Review: The Singing Revolution
July 29, 2008 § Leave a Comment
When Estonia won its independence from the Soviet Union after half-a-century under its thumb, it was largely through peaceful resistance that was fueled by one of the most important obsessions of their culture — singing. In the film “The Singing Revolution,” directors James Tusty and Maureen Castle provide a thorough overview of the the Soviet chapter in Estonia’s history that highlights its musical enthusiasms.
Estonia existed for centuries as the whipping boy of the Baltic — a population closely related to the Finnish on its northern border that passed through Danish, Swedish and German rule before gaining its independence in 1918, alongside the Russian Civil War in the aftermath of World War I. That wasn’t followed by a long period of self-rule — it was subjected to a one-two punch in 1944, first from Nazi Germany and then the Soviet Union. What followed was the attempting unraveling of the Estonian national identity by the Soviet masters, sadly not an unusual story and one punctuated with the typical vile Soviet trappings of imprisonment and mass murder.

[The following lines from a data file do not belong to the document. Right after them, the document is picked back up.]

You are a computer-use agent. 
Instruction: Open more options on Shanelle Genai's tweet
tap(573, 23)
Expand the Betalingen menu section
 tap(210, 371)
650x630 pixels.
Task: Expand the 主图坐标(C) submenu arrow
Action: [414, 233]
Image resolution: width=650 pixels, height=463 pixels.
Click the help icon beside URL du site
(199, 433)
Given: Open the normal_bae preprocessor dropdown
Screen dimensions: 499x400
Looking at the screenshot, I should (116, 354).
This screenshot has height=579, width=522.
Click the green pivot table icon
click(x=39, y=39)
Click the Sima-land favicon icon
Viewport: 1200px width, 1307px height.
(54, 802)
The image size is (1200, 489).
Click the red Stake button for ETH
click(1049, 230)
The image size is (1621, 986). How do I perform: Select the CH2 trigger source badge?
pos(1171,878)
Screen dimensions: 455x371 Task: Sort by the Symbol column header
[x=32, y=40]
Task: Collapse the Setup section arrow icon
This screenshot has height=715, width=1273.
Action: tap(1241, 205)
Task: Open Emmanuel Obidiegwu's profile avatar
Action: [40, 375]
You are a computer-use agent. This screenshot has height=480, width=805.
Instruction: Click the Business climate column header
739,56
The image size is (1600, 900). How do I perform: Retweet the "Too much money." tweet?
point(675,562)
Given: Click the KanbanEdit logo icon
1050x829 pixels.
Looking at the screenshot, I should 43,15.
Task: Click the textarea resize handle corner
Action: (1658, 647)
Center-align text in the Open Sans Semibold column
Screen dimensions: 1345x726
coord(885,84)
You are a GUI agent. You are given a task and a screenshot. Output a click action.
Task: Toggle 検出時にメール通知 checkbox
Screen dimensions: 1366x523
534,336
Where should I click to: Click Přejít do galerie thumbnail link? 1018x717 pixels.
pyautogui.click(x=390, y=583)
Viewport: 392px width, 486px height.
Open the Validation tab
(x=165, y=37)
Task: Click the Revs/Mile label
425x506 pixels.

Estonia, however, never gave up that they would one day walk away from the shadow of Stalin, despite the influx of Soviet citizens coming to share space with their new comrades, and despite the public humiliation that saw the Soviet Union replace all references to the Estonian cultural history with the newly enforced celebrations of Stalin and the State. One way in which the Estonians kept up the good fight was in the form of the Forest Brothers, a group of modern day Robin Hood figures who functioned as an underground resistance literally — they hid and lived in the forests in crafty underground bunkers. Another way the Estonians kept the dream alive was through their Laulupidu Song Festival, a tradition since 1869 that they refused to give up.
Through the festival, the Estonians grabbed a small piece of public time that allowed them to revisit the culture they were forced to leave behind through a selection of traditional Estonian songs that were performed following the imposed program of Soviet propaganda songs. This was the elixir that wound through the society’s natural resistance to their Soviet masters and intoxicated throngs of them when, in 1969, 30,000 Estonian citizens sang together, creating a sonic mark on the political landscape that would not disappear.
The story of the Estonian move towards freedom and away from the Soviet system — a broken one before it even really started, it seems — unfolds through a parade of first hand accounts. Musicians, politicians, resistance fighters and ordinary citizens who lent their voice to the massive song of resistance all pipe in about the torrent that did not really end until 1991 and, even though, retained its strength and only really transformed into a celebration of victory that doesn’t seem very likely to forget the nation’s fortitude.
“The Singing Revolution” serves as not only a fascinating investigation of one of the arenas in which old stye dictatorial communism fell, but also as an example of what people can do when they are patient, crafty and immune to apathy. It can’t help but be anything other than an inspiring political story, and an important one that teaches the lesson of creative problem solving through peaceful means — something so many people still need to learn.